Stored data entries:
* * * * * * *

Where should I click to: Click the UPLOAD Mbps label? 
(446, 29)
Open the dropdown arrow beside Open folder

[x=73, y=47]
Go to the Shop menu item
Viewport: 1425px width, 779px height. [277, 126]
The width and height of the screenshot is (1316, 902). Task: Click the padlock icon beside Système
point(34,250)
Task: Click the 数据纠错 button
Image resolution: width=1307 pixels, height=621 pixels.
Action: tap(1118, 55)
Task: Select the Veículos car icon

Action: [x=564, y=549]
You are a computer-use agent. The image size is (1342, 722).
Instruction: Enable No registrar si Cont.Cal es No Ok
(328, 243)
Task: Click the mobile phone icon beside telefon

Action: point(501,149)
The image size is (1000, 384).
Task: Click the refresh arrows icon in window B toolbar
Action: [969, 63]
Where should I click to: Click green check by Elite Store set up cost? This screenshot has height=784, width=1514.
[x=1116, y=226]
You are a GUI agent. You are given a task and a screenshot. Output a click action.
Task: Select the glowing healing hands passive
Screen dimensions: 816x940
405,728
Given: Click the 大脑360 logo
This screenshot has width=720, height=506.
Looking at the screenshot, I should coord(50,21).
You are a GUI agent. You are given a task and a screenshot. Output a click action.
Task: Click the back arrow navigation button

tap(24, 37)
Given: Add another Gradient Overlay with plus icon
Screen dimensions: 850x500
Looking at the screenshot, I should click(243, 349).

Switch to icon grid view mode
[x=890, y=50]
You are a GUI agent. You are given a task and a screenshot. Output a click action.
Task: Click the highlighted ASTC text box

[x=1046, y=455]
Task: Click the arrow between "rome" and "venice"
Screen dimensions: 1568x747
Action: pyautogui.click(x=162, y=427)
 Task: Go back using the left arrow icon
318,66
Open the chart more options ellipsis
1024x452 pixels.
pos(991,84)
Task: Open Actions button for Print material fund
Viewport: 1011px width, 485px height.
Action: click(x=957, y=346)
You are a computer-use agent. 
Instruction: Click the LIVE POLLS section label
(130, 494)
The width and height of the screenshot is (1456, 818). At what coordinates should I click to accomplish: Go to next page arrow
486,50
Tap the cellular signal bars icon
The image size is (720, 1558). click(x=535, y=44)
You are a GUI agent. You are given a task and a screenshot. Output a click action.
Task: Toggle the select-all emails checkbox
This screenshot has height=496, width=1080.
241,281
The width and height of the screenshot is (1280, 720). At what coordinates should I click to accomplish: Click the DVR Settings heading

* * * * * * *

- **Requirement**:
For the string "computer", show each line of the entries above where it occurs.

- **Result of the task**:
You are a computer-use agent. The image size is (1342, 722).
You are a computer-use agent. 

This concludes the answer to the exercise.